Numerous experts from the housing market gave the government a ‘thumbs up’ for making an effort to address the issues we are currently facing. Historically, previous stamp duty holiday implementations have been very successful. The most recent one is also aiming to provide sufficient support and boost the upward movement of the house market. For this reason, a big bulk of property investments made before 31 March 2021 will not be charged with stamp duty.
This announcement, however, is only applicable to limited areas in the UK. Because Scotland is under the Land & Buildings Transaction Tax and Wales is under the Land Transaction Tax, only property purchases made in England and Northern Ireland will qualify for the stamp duty holiday.
When investing in a property, buyers are required to pay a stamp duty after completing the purchase process. The rate of payment will be paid in accordance with the purchase price of the property. If a property is sold between £125,000 and £250,000, the property purchase will be charged with a 2% stamp duty. The majority of homes sold in England are within this price range. For an average homebuyer, this means they can enjoy a considerable amount of savings if they decide to apply for the stamp duty holiday.
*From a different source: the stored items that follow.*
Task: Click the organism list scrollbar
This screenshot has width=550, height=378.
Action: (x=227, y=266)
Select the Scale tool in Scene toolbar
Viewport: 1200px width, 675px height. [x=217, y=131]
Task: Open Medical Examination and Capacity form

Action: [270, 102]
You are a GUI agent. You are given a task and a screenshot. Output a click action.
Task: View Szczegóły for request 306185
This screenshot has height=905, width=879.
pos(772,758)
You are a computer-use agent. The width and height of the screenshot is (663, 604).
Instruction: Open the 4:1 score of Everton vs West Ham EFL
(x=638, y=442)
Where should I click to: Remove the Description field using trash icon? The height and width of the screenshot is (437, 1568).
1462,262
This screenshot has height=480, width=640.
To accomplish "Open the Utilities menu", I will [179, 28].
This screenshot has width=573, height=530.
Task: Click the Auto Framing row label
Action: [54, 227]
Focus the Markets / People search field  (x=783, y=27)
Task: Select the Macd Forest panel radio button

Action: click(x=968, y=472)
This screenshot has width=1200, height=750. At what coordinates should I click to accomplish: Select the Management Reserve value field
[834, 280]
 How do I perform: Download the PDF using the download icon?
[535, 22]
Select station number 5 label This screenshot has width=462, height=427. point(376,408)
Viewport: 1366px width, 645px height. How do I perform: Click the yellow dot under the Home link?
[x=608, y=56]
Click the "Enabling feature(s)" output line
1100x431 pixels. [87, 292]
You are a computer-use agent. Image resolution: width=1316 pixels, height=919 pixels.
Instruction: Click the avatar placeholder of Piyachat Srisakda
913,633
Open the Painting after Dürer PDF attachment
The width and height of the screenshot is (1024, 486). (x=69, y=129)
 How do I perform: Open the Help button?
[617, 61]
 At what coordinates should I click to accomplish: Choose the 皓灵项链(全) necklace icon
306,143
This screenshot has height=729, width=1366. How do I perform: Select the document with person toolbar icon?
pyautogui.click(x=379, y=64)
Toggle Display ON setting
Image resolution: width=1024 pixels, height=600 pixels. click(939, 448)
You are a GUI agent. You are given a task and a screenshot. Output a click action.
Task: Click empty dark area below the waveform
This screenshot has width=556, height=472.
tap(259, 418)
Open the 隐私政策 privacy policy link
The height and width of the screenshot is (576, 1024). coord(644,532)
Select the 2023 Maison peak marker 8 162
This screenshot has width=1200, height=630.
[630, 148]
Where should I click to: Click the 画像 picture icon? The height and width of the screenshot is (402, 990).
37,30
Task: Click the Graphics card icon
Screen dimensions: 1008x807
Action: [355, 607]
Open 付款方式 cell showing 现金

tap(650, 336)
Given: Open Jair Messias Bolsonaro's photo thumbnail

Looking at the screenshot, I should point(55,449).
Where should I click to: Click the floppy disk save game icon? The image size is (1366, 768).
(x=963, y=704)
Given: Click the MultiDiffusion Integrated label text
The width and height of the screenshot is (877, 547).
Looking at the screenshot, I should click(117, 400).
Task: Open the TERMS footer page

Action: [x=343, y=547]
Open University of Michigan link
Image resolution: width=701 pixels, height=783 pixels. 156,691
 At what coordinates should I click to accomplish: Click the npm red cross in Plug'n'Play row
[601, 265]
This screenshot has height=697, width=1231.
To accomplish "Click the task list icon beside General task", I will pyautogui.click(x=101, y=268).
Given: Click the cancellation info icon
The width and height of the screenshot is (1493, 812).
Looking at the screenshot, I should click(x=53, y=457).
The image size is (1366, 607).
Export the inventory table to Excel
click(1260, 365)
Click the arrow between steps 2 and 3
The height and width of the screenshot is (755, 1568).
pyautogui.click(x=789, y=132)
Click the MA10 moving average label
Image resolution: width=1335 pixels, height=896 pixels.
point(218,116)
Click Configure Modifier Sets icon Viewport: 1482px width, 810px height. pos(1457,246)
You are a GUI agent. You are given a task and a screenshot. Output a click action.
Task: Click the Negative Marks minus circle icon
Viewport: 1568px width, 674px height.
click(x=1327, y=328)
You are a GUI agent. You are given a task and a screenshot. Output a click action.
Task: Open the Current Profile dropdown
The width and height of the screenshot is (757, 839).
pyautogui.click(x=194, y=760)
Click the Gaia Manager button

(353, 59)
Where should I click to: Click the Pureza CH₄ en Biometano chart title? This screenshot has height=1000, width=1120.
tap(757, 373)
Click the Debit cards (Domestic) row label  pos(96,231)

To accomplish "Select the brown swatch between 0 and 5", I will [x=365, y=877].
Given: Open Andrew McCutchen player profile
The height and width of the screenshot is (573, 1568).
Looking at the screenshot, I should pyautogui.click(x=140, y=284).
However, first time buyers need to take note that they belong to a different band of stamp duty if they decide to invest in a property before 31 March 2021. By law, they are already given the privilege to enjoy a stamp duty holiday for property investments of up to £300,000 or less: if the purchase price goes beyond it, normal stamp duty rates will be applied. Because of this, a lot of first time buyers consider the Chancellor’s announcement bearing no financial advantage for them.
The recent announcement is also not applicable to investors of second homes or buy-to-let investments. If you are planning to purchase a second home in addition to your first one, the stamp duty rate starting at 3% is still applicable to you. The rate of charge will begin at 3% and rise up to 15% for premium properties. This is a wise move made by Rishi Sunak as it would seem disproportionately favourable if landlords with multiple investments would be allowed to enjoy the stamp duty holiday.
Along with the stamp duty holiday, regular rates will still be applied to purchases that go beyond £500,000. The stamp duty band will go directly to 5% which is applicable for purchases within the range of £500,000 to £925,000 and 10% which is applied to properties of up to £1.5 million.
If you are keen on investing in a property now, you should consider the stamp duty holiday. Just to give you an idea on how much you can potentially save, if the asking price of the property you are looking to buy is £500,000 you would be required to pay a stamp duty of £15,000 but because of the Chancellor’s announcement, this amount will be waived. This is savings that you can actually put to good use in other aspects of your life, don’t you agree?